Vendors and value
Much has been made in recent years about combatting the commoditization of radiology by increasing the specialty’s value to the care continuum and the healthcare system as a whole rather than just offering interpretations from a reading room. Two of this week’s top stories focused on institutions that took steps to improve efficiency on their own, though one of the groups is asking for more help from vendors.
The first story comes from Emory University Hospital in Atlanta, where staff realized that patients coming in for ultrasound-guided thyroid fine-needle aspiration (FNA) were left waiting for two or three hours after check-in before the actual procedure took place.
After gathering a team to examine existing workflows, radiology department staff found two issues: there was a bottleneck due to limited space availability in the pre/postprocedure care area (PPCA) and the times when thyroid FNAs were scheduled, typically in the early afternoon, were among the busiest periods of the workday.
Equipped with this information, Emory made a couple minor tweaks that made a big difference. They move the consent process from the PPCA to the ultrasound suite, and shifted FNA appointments to begin at 8 a.m. A study of nearly 300 procedures spanning the pre- and postintervention period showed that wait times were practically cut in half, averaging 167 minutes under the old workflow and being as quick as 80 minutes under the new workflow.

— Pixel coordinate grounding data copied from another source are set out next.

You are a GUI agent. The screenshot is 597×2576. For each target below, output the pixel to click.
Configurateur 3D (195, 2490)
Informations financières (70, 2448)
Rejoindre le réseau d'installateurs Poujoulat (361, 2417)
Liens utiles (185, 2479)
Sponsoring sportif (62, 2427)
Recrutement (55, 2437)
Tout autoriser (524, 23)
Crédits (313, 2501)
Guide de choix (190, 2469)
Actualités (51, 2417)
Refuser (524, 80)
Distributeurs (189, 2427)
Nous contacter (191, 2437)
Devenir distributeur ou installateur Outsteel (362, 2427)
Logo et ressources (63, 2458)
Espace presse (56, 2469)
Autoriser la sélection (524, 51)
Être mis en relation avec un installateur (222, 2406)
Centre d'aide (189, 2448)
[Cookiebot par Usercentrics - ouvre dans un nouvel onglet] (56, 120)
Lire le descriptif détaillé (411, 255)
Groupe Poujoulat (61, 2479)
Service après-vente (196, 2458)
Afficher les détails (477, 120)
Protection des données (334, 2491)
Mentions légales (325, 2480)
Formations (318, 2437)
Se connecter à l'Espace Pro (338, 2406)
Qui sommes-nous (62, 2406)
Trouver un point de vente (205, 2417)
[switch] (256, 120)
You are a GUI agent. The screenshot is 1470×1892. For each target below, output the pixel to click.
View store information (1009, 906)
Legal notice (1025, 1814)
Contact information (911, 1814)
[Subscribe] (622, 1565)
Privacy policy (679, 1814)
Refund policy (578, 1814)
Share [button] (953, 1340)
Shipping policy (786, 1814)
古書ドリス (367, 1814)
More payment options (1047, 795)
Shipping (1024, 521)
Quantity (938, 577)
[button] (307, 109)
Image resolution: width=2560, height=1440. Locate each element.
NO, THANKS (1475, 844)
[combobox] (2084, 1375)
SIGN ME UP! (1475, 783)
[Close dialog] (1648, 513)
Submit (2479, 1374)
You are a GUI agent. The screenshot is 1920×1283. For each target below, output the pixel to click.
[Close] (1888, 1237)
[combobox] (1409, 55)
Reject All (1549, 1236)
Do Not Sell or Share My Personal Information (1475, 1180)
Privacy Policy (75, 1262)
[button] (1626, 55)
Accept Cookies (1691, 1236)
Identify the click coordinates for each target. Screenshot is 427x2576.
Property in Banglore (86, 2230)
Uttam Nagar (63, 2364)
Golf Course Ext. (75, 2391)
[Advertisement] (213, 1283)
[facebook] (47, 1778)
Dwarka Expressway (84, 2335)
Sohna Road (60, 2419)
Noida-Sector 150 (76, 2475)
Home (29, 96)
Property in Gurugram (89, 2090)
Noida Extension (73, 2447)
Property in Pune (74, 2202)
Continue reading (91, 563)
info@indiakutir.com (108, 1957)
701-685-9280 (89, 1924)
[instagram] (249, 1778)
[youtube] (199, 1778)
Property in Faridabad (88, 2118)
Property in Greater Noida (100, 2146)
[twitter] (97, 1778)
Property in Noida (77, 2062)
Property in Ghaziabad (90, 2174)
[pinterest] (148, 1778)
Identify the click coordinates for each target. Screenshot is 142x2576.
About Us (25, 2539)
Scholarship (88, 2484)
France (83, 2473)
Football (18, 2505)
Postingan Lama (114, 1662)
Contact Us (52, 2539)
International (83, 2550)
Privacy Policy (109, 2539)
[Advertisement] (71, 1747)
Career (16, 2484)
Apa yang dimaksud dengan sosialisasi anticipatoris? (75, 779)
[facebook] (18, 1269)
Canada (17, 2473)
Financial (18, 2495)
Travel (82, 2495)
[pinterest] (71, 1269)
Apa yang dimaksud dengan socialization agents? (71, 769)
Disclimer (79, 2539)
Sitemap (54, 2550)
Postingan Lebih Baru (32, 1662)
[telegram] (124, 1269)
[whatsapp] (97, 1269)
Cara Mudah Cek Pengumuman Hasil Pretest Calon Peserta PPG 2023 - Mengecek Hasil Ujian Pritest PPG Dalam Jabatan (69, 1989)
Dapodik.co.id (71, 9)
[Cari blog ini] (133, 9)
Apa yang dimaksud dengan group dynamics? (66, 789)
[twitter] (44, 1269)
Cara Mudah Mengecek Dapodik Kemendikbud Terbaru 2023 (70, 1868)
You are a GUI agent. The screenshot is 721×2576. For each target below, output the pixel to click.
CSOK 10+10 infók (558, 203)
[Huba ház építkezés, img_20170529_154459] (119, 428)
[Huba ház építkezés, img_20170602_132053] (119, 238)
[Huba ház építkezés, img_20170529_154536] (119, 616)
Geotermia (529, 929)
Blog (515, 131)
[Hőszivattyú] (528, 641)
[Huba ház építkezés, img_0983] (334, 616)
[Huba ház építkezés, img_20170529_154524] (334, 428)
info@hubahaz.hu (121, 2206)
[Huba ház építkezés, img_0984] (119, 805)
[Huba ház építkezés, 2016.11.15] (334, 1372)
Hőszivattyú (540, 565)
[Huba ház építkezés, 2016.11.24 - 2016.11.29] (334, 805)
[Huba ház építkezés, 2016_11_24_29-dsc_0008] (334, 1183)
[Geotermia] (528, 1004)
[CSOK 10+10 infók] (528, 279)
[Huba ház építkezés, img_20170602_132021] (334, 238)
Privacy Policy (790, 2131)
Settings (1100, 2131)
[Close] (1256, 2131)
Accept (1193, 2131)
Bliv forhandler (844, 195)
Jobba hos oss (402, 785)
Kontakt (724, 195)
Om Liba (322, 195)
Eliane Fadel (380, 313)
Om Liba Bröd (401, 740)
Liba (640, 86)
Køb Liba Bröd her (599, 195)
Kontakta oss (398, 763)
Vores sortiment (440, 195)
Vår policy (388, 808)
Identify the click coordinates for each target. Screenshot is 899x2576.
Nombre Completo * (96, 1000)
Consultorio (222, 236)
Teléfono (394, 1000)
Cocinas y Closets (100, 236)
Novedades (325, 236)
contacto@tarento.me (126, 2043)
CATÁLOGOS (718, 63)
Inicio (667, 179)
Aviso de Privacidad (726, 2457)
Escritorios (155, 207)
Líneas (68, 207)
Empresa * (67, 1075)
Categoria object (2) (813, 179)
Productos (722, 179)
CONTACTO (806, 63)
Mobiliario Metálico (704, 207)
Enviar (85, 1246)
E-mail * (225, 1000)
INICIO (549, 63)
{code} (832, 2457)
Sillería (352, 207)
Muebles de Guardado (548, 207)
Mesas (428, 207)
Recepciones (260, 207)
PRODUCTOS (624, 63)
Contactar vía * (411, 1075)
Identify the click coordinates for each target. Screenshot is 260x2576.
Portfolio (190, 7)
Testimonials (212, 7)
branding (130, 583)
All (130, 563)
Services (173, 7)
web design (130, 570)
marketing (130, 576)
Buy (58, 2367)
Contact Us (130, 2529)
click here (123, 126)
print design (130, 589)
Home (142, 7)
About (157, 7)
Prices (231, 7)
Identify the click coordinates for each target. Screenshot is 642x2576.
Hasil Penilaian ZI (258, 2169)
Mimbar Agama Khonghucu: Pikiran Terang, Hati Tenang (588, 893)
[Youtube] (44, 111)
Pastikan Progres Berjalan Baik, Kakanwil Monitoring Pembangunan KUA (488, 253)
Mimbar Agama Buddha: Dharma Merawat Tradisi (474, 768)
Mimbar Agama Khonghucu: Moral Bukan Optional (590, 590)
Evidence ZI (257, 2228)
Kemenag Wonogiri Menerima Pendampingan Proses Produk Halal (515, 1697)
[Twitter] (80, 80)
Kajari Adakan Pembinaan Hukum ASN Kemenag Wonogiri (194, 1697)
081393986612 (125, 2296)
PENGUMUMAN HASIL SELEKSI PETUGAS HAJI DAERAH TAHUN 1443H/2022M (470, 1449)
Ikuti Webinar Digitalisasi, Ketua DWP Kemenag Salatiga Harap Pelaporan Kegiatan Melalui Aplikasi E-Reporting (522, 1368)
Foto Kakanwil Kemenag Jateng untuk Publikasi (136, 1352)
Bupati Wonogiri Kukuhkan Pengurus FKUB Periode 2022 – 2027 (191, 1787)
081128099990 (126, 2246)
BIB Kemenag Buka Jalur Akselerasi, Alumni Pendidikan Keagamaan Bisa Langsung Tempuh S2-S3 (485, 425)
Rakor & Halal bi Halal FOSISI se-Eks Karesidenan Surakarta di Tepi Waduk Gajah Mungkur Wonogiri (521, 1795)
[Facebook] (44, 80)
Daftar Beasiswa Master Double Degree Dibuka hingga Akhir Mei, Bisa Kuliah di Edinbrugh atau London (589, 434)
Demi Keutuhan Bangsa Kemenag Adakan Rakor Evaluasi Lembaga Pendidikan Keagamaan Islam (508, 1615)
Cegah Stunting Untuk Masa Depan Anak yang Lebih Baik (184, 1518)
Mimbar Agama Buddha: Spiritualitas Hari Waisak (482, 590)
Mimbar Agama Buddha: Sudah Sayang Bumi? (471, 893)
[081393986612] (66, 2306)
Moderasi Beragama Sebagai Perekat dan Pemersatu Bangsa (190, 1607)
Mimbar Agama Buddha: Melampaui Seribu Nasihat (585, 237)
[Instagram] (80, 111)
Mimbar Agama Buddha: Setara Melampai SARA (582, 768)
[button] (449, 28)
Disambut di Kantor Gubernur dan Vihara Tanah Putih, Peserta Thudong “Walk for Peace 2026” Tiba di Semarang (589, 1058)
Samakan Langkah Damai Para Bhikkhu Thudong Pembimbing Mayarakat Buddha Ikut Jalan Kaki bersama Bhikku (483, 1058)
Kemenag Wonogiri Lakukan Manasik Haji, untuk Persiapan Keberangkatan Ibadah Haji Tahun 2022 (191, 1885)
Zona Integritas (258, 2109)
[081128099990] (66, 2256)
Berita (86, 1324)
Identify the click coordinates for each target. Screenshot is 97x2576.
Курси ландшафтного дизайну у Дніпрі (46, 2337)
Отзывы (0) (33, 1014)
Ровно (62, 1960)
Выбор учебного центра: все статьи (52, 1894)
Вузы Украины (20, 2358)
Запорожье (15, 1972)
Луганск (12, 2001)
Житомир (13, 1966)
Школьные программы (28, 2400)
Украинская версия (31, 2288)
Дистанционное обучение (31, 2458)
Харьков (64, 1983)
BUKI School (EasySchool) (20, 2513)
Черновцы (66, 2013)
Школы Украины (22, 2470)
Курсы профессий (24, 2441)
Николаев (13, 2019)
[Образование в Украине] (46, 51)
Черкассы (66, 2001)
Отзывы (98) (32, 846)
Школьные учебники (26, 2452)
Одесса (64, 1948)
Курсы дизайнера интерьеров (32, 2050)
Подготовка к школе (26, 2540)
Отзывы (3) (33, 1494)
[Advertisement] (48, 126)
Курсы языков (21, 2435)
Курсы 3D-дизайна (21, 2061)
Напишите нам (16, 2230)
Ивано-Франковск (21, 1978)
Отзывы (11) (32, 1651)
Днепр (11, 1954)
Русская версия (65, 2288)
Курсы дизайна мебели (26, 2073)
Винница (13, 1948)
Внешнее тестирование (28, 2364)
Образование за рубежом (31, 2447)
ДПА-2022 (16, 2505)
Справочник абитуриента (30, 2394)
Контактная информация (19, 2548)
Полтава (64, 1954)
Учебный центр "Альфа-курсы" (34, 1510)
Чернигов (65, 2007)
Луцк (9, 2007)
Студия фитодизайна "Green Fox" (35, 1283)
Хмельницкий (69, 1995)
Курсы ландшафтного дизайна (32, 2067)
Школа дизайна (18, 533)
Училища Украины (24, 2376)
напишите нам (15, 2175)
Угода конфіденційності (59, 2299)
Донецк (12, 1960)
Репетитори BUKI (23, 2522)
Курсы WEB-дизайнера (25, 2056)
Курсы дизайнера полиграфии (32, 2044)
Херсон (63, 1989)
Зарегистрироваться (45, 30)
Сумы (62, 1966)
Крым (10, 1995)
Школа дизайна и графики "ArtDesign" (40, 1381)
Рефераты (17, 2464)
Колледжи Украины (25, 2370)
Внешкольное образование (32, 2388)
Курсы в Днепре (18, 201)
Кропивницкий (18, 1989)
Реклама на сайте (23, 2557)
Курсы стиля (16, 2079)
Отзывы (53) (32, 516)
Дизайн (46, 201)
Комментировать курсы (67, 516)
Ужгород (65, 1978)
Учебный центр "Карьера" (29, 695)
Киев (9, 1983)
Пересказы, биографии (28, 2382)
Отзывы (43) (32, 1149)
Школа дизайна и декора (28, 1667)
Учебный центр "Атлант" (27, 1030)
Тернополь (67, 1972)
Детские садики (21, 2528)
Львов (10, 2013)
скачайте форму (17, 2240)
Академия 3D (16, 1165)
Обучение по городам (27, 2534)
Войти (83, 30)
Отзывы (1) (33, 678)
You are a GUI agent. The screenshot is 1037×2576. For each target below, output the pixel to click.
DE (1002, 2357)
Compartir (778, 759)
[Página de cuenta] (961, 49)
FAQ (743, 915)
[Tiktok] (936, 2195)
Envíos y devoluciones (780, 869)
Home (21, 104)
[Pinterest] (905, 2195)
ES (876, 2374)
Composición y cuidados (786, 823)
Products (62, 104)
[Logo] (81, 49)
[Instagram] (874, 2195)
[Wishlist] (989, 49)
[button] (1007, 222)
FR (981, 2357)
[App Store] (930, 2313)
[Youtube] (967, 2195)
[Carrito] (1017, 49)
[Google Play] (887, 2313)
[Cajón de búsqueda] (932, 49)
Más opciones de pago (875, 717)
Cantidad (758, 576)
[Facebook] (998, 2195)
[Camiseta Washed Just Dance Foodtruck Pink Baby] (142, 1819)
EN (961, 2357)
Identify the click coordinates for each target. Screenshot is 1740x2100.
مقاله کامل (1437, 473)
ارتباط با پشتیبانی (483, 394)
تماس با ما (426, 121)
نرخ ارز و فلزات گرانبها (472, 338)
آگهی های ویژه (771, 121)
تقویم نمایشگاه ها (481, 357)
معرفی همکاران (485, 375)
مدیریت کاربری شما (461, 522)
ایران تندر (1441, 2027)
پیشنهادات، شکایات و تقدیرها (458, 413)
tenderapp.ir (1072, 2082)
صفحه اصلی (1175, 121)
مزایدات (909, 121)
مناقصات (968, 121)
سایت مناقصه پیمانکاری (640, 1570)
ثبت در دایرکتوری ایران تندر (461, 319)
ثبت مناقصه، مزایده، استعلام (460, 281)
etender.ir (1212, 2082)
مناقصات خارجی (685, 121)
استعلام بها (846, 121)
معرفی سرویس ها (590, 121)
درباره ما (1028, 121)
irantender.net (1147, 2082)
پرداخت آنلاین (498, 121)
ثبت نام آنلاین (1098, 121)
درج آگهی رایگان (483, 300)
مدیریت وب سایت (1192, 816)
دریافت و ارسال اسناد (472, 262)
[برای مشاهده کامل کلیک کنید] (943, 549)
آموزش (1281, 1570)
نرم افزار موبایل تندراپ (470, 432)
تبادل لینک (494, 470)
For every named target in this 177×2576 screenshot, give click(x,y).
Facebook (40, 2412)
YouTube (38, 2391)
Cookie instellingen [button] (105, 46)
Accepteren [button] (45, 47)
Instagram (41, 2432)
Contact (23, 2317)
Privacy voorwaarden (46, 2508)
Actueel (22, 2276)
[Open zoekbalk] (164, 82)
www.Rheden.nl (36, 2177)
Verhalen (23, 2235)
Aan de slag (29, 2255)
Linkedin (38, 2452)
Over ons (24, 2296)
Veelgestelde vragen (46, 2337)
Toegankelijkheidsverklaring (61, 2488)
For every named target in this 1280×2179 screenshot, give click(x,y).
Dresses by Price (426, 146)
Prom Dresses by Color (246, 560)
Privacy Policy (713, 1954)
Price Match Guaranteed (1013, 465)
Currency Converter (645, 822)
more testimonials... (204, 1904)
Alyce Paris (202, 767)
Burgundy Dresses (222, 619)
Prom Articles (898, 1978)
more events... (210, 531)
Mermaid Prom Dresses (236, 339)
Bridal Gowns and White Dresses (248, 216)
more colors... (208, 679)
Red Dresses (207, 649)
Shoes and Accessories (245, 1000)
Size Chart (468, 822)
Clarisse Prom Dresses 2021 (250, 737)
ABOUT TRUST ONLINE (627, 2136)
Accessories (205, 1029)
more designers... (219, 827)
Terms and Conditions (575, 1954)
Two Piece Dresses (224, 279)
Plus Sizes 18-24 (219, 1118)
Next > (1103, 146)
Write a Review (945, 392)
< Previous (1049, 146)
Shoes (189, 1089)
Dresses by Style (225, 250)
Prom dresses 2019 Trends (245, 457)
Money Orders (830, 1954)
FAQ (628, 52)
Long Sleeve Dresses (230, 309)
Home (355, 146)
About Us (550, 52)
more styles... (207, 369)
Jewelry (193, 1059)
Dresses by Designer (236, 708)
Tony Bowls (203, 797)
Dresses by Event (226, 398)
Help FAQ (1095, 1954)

The second study of an improvement in efficiency deals not with procedures, but with technology. Young Han Lee, MD, PhD, of the Research Institute of Radiological Science at Yonsei University College of Medicine in Seoul, and colleagues were looking for a way of speeding the tedious process of drawing a region of interest (ROI) and then manually inputting the statistical values from the selected region.
Lee and colleagues created a simple module using open-source software that combined an optical character recognition tool with a macro function to automatically read and extract ROI values into a spreadsheet. The module was 100 percent accurate, and took roughly one-fifth the time of manual entry.
In the study text, published in Academic Radiology, Lee and colleagues wondered why their commercially available PACS didn’t already have a function to automatically save or copy ROI values, and called for this and other increased functionality to be included in the next generation of PACS.
“We expect further potential applications in radiologic reading, such as ROI subtraction on in-phase and opposed-phase MR of the adrenal gland, ROI comparison of the fat fraction map of an MR image, and a comparison of the Hounsfield unit in CT scans,” wrote the authors.
Just as radiology must demonstrate increasing value in the current era of healthcare, the vendors that offer the most useful tools to improve radiologist efficiency will be the ones that thrive going forward.